--- BEREITGESTELLTE DATENSÄTZE ---
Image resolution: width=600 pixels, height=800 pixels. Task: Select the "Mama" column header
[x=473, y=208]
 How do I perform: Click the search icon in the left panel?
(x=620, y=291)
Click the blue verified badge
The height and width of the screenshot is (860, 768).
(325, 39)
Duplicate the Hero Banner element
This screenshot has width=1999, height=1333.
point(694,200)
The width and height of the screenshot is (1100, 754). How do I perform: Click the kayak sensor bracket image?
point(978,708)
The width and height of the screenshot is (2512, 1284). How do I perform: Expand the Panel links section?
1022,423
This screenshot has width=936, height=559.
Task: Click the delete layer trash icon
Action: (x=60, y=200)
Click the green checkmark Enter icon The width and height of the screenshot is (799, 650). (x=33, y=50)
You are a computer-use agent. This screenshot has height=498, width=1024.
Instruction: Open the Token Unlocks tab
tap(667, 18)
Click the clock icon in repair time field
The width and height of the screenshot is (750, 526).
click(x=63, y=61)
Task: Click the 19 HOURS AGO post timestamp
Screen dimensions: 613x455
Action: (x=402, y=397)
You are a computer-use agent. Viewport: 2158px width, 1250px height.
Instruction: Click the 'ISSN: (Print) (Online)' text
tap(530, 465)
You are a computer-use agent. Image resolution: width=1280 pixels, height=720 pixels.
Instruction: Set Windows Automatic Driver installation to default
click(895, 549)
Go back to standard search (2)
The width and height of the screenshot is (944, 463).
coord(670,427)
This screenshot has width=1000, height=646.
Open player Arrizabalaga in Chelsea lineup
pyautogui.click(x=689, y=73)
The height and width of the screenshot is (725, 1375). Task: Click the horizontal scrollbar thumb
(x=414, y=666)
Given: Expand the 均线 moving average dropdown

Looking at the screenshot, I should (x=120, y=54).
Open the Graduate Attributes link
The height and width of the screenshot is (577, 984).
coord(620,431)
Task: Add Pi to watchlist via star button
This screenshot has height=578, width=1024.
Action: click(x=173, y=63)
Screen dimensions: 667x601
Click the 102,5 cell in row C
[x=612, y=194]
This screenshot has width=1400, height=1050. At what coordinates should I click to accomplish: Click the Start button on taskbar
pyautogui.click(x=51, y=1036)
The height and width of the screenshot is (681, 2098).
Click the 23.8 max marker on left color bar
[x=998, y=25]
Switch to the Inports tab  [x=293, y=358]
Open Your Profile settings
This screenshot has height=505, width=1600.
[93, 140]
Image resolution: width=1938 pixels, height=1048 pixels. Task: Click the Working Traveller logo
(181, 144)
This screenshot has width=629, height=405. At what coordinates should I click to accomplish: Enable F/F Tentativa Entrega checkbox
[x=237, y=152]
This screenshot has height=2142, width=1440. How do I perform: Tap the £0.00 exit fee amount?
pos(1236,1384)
---
● **ANWEISUNG**: Gib alles ab der Zeile mit „Image resolution: width=1938“ bis hinunter zum Ende der Datensätze vollständig erneut aus, diese Zeile eingeschlossen. Addiere dabei −29 zu jedem Koordinatenwert in den Antworten.

● **ERGEBNIS**:
Image resolution: width=1938 pixels, height=1048 pixels. Task: Click the Working Traveller logo
(152, 115)
This screenshot has width=629, height=405. At what coordinates should I click to accomplish: Enable F/F Tentativa Entrega checkbox
[x=208, y=123]
This screenshot has height=2142, width=1440. How do I perform: Tap the £0.00 exit fee amount?
pos(1207,1355)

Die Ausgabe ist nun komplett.